Some of these programs use genetic algorithms to the design of new molecular structures. For instance, the patent application WO 95/01606 discloses a method for evolving successive populations of molecular structures and evaluating each evolved structure of each population with desired physical and/or theoretical properties.

The document EP 0 818 744 discloses a method for drug candidate identification from a computerized representation of the 3D structure of a binding site on the surface of a biological macromolecule . From the 3D structure, it deduces a functional structure of the binding site to identify favourable and unfavourable interactions between the binding site and a drug candidate molecule. It identifies a molecular fragment capable of placement within the binding site and carrying substituent group. It generates a set of reagent compound that may be reacted to produce a candidate compound comprising the molecular fragment. The method then screens the set of compounds by simulating the interaction with the binding site to retain only those compounds which have a good relationship. Then, the method has an experimental step where, after synthesis of selected candidate compounds, they are evaluated for drug efficacy. This method, as many de novo methods, has a drawback related to the experimental phase. Indeed, the synthesis of a new compound generated only by simulation may be very difficult and even sometimes, impossible. At the opposite of a simulator which is able to construct a virtual molecules atom by atom, the chemist needs to find new chemical reactions to create a new molecule which is a research per se.

Therefore, it would be advantageous to achieve a de novo method which generates already existing or easy to synthesize molecules.

To better address one a more concerns, in a first aspect of the invention, a method to select chemical molecules having a drug activity by binding to a predetermined target protein, said method comprising: a) identifying at least a ligand with physical and chemical properties suited to bind with an active site of said target protein; b) fragmenting said ligand into a set of chemical fragments and combination of fragment such that each said chemical fragment and combination of fragments has an affinity with at least one site of said target protein; and, in parallel, c) fragmenting said ligand into scaffold fragment (s), i.e. the remaining of the ligand after removing of the substituent (s) and molecular part fragment (s), i.e. the remaining of the ligand after removing of the connector (sj ; d) searching in database of existing molecules, molecules having at least a chemical sub-structure similar to said chemical compound obtained by b) and c) ; e) validating said found molecules by keeping only molecules showing chemical activity and by simulating their capabilities to combine with said target protein.
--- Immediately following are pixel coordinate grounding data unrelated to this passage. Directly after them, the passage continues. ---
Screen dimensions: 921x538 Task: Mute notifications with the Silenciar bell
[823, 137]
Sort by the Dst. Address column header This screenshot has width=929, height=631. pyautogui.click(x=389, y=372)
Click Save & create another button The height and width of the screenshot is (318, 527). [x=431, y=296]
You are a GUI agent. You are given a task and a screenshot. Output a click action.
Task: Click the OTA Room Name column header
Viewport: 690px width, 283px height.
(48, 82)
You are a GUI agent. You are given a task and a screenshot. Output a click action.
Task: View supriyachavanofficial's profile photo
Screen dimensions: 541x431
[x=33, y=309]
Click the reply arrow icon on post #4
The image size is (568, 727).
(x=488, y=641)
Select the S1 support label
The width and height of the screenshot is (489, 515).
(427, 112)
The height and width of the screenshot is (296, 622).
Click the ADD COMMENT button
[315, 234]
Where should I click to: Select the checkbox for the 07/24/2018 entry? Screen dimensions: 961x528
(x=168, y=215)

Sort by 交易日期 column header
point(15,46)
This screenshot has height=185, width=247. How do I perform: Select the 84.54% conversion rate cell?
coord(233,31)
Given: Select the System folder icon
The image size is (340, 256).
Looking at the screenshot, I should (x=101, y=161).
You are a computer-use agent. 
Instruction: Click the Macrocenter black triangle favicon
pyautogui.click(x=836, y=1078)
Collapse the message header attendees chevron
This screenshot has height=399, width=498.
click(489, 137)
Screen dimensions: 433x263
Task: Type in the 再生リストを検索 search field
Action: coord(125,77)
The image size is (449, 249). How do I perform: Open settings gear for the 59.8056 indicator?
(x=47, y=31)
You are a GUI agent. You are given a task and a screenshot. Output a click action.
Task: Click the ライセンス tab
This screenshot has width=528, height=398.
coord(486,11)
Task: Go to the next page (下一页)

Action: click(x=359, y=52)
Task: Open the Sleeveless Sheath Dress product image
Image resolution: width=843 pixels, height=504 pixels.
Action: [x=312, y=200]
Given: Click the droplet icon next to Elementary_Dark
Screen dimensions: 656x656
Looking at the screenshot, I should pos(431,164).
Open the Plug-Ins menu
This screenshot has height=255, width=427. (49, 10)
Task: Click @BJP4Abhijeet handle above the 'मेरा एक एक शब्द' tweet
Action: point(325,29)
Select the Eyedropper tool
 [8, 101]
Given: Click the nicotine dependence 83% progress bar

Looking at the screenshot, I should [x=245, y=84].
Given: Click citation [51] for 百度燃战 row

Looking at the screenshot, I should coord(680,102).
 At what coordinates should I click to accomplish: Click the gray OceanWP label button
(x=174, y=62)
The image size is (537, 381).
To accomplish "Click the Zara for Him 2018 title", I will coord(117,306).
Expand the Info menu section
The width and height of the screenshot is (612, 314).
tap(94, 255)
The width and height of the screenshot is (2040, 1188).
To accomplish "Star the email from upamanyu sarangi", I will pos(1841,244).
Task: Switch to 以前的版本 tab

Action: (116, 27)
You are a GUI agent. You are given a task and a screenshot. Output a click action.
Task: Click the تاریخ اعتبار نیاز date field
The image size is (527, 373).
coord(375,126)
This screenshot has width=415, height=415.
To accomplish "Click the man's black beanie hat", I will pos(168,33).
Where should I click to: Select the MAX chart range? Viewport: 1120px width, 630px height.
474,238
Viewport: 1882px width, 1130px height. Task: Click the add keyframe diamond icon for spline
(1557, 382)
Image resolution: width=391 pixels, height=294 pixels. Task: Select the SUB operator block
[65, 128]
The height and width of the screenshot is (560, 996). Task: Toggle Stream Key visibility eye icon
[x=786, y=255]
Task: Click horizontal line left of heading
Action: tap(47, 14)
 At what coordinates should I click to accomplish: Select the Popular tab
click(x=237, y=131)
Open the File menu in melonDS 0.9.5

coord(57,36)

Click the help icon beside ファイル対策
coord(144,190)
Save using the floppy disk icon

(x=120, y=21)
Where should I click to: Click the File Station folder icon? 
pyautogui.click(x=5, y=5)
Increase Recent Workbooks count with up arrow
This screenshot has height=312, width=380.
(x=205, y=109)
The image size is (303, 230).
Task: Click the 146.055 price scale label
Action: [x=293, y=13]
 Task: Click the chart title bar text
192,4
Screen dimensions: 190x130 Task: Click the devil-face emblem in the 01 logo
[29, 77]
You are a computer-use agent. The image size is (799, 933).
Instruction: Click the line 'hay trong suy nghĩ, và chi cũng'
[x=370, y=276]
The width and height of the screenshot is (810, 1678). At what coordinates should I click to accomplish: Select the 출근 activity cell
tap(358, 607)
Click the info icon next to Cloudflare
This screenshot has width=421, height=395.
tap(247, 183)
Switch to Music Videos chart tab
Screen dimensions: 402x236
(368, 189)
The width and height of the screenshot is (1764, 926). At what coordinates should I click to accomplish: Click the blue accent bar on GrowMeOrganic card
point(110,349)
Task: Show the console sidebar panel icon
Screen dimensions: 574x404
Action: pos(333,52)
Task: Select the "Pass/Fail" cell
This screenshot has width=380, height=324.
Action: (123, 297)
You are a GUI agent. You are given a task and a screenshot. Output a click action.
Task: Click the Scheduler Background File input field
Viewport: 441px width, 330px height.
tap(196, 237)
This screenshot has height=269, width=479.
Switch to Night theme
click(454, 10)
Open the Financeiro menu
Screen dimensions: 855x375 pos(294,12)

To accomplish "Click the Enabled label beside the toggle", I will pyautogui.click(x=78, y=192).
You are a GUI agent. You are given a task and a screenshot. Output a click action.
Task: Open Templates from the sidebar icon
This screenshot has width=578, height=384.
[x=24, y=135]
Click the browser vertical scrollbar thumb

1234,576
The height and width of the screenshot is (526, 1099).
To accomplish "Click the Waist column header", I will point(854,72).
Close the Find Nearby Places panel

The 3D structure being known, a potential ligand is searched in chemical databases, step S25, based on the properties of the active site. For instance, ligands of protein homologs may be searched. If no ligands are known, step S27, a potential ligand is constructed by using some known de novo drug design programs, step S29, or by virtual, i.e. computer simulated, screening of compounds, step S31.

The de novo drug design program and the screening program use molecule fragment database FD as input .

A molecule database is a computer based database in which each molecule is described by using some molecular representation adapted to computer storage and manipulation, representation well known from the man skilled in the art.

A database of existing molecules means a database of molecules already synthesized. Example of such database are the Comprehensive Medicinal Chemistry database or the free database of commercially available compounds ZINC.